───── Provided records

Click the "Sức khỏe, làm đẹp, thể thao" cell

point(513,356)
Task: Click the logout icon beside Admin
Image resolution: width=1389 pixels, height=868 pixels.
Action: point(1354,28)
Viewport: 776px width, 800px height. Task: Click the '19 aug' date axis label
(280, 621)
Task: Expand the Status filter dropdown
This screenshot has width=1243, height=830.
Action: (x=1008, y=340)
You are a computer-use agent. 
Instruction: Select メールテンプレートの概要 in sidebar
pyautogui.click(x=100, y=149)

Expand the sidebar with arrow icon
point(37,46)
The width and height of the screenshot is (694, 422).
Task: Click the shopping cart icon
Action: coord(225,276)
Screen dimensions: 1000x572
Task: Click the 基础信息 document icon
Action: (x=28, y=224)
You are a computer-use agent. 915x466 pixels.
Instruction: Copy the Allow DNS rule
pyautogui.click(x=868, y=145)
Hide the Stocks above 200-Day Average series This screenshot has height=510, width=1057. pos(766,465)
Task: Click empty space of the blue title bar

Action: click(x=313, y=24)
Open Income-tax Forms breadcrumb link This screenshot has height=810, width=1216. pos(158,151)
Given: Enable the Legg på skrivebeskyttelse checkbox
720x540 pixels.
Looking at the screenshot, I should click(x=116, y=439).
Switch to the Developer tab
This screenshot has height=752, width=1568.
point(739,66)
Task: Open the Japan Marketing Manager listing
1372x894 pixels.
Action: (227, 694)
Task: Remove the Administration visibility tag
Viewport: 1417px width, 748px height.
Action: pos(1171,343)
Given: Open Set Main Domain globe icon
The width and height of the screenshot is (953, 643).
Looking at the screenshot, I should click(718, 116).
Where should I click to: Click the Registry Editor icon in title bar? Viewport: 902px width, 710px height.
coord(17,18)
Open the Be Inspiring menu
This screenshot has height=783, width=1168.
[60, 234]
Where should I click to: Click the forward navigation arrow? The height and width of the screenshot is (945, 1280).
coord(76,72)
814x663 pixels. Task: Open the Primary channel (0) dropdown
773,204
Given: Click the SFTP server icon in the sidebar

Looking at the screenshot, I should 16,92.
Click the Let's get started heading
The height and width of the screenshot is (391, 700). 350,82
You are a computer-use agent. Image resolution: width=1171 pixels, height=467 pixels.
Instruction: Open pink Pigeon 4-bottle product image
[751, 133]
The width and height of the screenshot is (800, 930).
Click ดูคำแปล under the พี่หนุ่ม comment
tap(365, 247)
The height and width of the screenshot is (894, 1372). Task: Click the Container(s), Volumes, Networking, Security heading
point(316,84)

──────────

• _Task_: Find the line with "Hide the Stocks" in the entries above. Retype it and each line after it, exactly, through the line with "Given: Enable the", and stop there.

• _Reply_:
Hide the Stocks above 200-Day Average series This screenshot has height=510, width=1057. pos(766,465)
Task: Click empty space of the blue title bar

Action: click(x=313, y=24)
Open Income-tax Forms breadcrumb link This screenshot has height=810, width=1216. pos(158,151)
Given: Enable the Legg på skrivebeskyttelse checkbox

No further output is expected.